==== TEXT EXTRACT ====

2. It makes great sense for the government to pay 10 to 15,000 dollars a year to fund a daycare space for a child so its mother - who pays perhaps 2,000 dollars in taxes - can be a contributing member of society.
3. A woman's doctor has more of a valid claim to participate in the decision to abort a fetus than does the father of that fetus.
4. So long as a woman makes a decision after consulting with her doctor, she is incapable of making an unethical choice.
5. A car with two steering wheels, two gas pedals and two brakes drives more efficiently than a car with one steering wheel, one gas pedal and one brake which is why marriage should always be an equal partnership.
6. It is absolutely necessary for women to be allowed to join or participate fully in any gathering place for men, just as it is absolutely necessary that there be women only environments from which men are excluded.
7. Because it involves taking jobs away from men and giving them to women, affirmative action makes for a fairer and more just society.
8. It is important to have lower physical standards for women firepersons and women policepersons so that, one day, half of all firepersons and policepersons will be women, thus more effectively protecting the safety of the public.
9. Affirmative action at colleges and universities needs to be maintained now that more women than men are being enrolled, in order to keep from giving men an unfair advantage academically.
10. Having ensured that there is no environment for men where women don't belong (see no.6) it is important to have zero tolerance of any expression or action which any woman might regard as sexist to ensure greater freedom for everyone.

==== DATA RECORDS ====

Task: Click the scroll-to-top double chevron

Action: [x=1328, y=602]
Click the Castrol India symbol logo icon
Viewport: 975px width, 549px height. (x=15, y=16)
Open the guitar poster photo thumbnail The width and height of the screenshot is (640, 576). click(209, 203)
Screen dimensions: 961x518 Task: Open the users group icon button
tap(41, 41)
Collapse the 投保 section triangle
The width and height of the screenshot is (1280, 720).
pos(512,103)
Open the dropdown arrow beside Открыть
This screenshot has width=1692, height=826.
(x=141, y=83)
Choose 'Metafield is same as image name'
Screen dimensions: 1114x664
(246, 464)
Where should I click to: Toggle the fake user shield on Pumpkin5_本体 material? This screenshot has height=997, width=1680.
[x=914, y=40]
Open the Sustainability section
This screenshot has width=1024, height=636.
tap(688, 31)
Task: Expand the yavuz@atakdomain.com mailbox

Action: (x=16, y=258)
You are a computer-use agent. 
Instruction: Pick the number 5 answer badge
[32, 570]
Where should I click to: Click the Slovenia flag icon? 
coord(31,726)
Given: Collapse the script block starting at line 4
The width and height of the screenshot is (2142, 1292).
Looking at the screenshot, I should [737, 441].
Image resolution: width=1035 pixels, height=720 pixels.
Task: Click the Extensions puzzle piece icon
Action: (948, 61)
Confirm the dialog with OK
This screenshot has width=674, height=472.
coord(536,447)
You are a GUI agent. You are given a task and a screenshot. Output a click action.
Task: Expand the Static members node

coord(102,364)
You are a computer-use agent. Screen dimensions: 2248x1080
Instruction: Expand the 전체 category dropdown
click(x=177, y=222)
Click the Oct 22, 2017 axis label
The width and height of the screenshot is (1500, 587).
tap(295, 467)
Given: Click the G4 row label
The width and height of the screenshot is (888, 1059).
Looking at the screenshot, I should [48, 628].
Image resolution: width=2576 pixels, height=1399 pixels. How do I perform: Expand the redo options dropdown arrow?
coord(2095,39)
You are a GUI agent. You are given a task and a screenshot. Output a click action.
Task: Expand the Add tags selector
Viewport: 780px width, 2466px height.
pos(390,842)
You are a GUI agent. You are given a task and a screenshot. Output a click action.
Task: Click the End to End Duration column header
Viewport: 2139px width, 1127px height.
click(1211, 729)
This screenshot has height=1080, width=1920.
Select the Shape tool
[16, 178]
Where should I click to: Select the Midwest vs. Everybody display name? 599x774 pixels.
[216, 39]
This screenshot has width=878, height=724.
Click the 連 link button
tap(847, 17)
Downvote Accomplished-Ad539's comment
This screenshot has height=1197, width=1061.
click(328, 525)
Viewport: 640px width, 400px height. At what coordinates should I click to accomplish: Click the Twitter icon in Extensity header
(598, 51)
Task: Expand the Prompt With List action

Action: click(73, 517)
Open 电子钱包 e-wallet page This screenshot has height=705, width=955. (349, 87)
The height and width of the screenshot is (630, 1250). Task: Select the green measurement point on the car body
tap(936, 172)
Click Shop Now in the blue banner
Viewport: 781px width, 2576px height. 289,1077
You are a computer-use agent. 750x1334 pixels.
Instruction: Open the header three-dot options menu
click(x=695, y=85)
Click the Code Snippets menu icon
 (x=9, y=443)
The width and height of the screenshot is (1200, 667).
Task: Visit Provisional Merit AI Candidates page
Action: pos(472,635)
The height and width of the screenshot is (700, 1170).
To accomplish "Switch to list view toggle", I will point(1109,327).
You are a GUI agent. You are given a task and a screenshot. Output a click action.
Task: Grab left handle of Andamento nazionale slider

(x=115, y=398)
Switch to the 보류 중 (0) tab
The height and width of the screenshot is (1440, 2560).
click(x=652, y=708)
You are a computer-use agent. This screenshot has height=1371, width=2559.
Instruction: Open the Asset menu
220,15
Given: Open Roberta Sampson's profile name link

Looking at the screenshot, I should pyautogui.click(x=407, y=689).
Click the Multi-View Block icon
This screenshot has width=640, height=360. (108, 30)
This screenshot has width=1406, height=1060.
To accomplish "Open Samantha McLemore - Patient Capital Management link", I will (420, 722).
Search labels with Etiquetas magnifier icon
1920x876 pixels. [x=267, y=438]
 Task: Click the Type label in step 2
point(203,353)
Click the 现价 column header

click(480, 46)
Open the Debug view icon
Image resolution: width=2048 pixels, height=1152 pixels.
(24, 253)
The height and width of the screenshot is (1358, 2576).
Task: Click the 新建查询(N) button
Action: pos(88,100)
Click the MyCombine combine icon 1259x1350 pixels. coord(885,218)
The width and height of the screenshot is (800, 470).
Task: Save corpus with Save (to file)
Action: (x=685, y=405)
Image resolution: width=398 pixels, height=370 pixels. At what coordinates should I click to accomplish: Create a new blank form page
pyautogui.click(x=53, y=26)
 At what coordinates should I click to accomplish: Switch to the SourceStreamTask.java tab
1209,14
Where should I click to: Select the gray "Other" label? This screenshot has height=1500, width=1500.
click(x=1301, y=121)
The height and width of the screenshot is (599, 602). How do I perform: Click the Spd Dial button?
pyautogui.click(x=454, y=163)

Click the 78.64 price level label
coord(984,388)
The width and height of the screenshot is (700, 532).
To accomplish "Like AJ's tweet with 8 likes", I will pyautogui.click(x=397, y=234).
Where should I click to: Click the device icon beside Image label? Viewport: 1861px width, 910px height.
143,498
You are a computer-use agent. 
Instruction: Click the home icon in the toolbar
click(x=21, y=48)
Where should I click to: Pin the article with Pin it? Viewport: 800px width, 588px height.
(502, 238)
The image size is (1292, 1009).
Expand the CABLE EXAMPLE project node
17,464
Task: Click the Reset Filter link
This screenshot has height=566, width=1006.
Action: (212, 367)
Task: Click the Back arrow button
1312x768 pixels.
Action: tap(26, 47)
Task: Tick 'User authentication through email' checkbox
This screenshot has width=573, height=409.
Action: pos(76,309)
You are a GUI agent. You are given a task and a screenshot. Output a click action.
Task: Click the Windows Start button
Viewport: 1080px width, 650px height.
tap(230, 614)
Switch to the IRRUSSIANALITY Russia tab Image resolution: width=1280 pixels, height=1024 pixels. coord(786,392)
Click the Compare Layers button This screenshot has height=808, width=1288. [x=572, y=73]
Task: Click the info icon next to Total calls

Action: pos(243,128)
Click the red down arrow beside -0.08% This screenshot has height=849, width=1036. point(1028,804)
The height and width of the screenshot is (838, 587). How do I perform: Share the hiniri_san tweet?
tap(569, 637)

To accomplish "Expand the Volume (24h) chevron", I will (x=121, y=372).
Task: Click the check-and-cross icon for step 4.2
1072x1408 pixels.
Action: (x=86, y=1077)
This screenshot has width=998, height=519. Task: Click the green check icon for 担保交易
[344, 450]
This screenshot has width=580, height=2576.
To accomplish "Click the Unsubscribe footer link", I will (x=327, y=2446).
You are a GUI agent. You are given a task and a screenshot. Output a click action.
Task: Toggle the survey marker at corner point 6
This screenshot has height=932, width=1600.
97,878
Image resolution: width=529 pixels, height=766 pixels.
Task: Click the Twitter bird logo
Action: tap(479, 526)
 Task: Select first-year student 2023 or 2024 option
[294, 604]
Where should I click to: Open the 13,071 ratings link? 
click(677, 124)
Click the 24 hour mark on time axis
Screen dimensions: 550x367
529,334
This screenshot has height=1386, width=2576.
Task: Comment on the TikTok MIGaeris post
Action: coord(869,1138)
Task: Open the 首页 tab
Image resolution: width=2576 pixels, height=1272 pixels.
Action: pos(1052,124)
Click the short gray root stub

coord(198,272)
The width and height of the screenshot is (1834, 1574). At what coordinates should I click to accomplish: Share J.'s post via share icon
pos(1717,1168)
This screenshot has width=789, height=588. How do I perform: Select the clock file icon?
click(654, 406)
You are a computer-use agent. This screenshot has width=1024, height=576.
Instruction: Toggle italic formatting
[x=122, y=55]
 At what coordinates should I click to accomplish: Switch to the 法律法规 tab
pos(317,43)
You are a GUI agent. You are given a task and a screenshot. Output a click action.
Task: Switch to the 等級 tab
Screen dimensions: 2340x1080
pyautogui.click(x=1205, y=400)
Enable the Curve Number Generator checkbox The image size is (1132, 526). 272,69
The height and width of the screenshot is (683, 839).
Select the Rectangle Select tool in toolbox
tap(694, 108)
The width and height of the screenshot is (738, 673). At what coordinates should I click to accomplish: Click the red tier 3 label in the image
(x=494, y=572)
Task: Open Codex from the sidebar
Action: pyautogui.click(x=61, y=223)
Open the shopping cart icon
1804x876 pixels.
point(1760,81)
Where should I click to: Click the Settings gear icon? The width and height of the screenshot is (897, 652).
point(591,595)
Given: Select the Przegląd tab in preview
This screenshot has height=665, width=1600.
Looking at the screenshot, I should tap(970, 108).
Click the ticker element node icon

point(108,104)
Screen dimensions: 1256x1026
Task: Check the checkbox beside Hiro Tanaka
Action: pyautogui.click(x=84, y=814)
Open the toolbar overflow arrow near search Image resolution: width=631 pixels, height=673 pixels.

====

**PROBLEM A**: Please transcribe the list of statements, starting with "5. A car with" and going on through "of the public.".
**PROBLEM B**: In the list of statements, how much in taxes does the mother of the child in the daycare space pay?

**WRITTEN RESPONSE A**:
5. A car with two steering wheels, two gas pedals and two brakes drives more efficiently than a car with one steering wheel, one gas pedal and one brake which is why marriage should always be an equal partnership.
6. It is absolutely necessary for women to be allowed to join or participate fully in any gathering place for men, just as it is absolutely necessary that there be women only environments from which men are excluded.
7. Because it involves taking jobs away from men and giving them to women, affirmative action makes for a fairer and more just society.
8. It is important to have lower physical standards for women firepersons and women policepersons so that, one day, half of all firepersons and policepersons will be women, thus more effectively protecting the safety of the public.

**WRITTEN RESPONSE B**: Perhaps 2,000 dollars.